Text
Segment Open
Lemurpediculus robbinsi

Scientific classification
- Domain: Eukaryota
- Kingdom: Animalia
- Phylum: Arthropoda
- Class: Insecta
- Order: Psocodea
- Family: Polyplacidae
- Genus: Lemurpediculus
- Species: L. robbinsi
- Binomial name: Lemurpediculus robbinsi Durden, Blanco & Seabolt, 2017

= Lemurpediculus robbinsi =

- Genus: Lemurpediculus
- Species: robbinsi
- Authority: Durden, Blanco & Seabolt, 2017

Species of louse

Lemurpediculus robbinsi is an ectoparasite of Crossley's dwarf lemur, Cheirogaleus crossleyi A. Grandidier, in Madagascar. Both sexes of the louse species are distinct from the two previously known species of Lemurpediculus, L. verruculosus (Ward) and L. petterorum Paulian.

Crossley's dwarf lemur is endangered, so its obligate parasites must also be considered endangered.

Lemurpediculus robbinsi is not yet known to be a vector of pathogens or parasites to its host.

==Morphology==
Lemurpediculus robbinsi is morphologically similar to other Lemurpediculus species, but can be taxonomically separated from them based on the shape of the subgenital plate of the female and the shape of the genitalia of the male.
Segment Closed
Parts of the exercise
a - According to the text on Lemurpediculus robbinsi, which animal does this louse live on as an ectoparasite?
b - Using the text on Lemurpediculus robbinsi, explain why the louse must be considered endangered.
c - Copy the part of the Lemurpediculus robbinsi text from "Crossley's dwarf lemur is" to "of the male." word for word.

Entries shown
Segment Open
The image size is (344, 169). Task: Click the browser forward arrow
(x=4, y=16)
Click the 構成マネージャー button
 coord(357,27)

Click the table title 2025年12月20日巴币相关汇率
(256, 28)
Segment Closed
Segment Open
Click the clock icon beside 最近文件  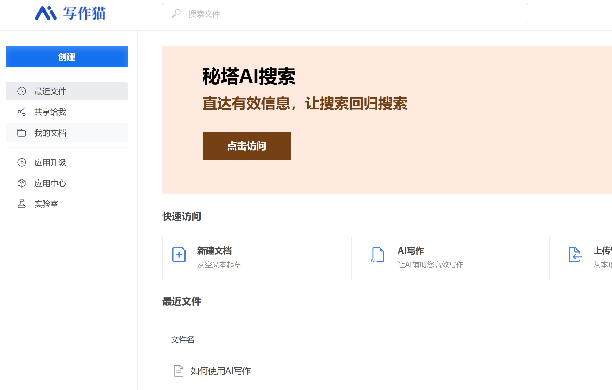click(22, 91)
Segment Closed
Segment Open
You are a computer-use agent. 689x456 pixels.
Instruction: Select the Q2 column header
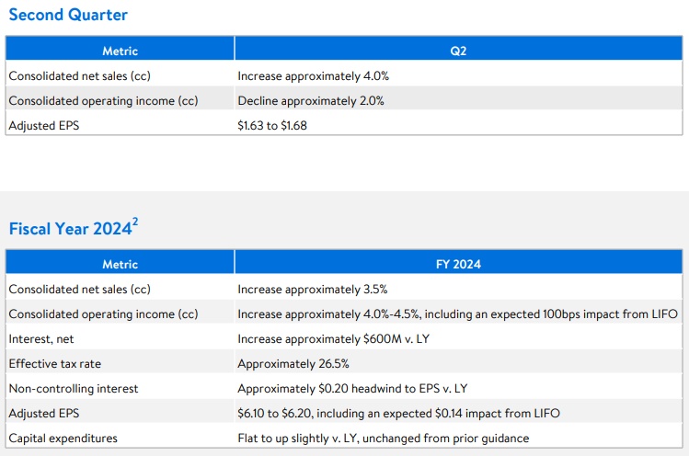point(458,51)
Segment Closed
Expected responses
a - Crossley's dwarf lemur, Cheirogaleus crossleyi, in Madagascar.

b - Its host, Crossley's dwarf lemur, is endangered. The text says that the obligate parasites of an endangered animal must also be considered endangered.

c -
Crossley's dwarf lemur is endangered, so its obligate parasites must also be considered endangered.

Lemurpediculus robbinsi is not yet known to be a vector of pathogens or parasites to its host.

==Morphology==
Lemurpediculus robbinsi is morphologically similar to other Lemurpediculus species, but can be taxonomically separated from them based on the shape of the subgenital plate of the female and the shape of the genitalia of the male.